Rainfall: In rain grown stands, 500 – 1200 mm/annually (subtropics); 250 – 800 mm/annually (southern and Western Australia).
Soils: Lucerne requires deep, well-drained soils (sands to moderately heavy clays) with a slightly acid to alkaline pH. It is intolerant of high levels of exchangeable aluminium and even short periods of waterlogging.
Temperature: Optimum temperatures for dry matter production range from 15 – 25_C in the day and 10 – 20_C during the night.
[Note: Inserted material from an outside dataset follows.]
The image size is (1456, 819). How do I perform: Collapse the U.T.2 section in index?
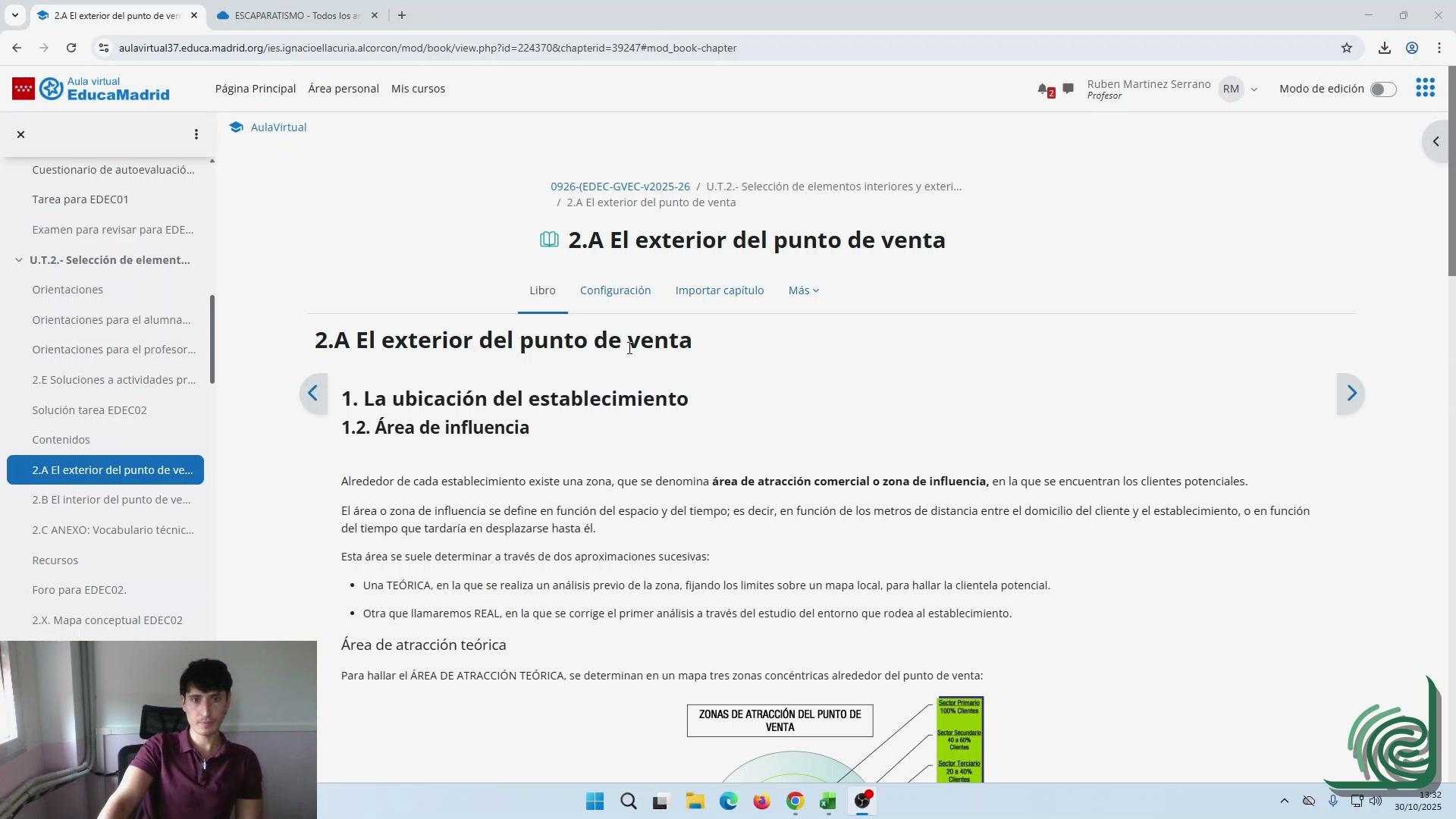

However, this will vary with the winter activity level of the cultivar.

Animal production

Feeding value: Lucerne is highly digestible (60 – 75 %), is a good source of crude protein (15 – 25 %), and has high levels of metabolisable (8 – 11 MJ/ kg DM).
Palatability: Very palatable.
Production potential: Daily live weight gains for beef cattle range between 0.7 kg/head/day from stemmy lucerne to 1.5 kg/head/day from young, leafy regrowth. Live weight gains of 300 – 400 g/head/day are achievable with lambs.
Livestock disorders/toxicity: There are few problems. To avoid cattle bloat, nitrate poisoning and red gut, do not graze immature/lush lucerne, especially with hungry stock (pre-feed with dry roughage).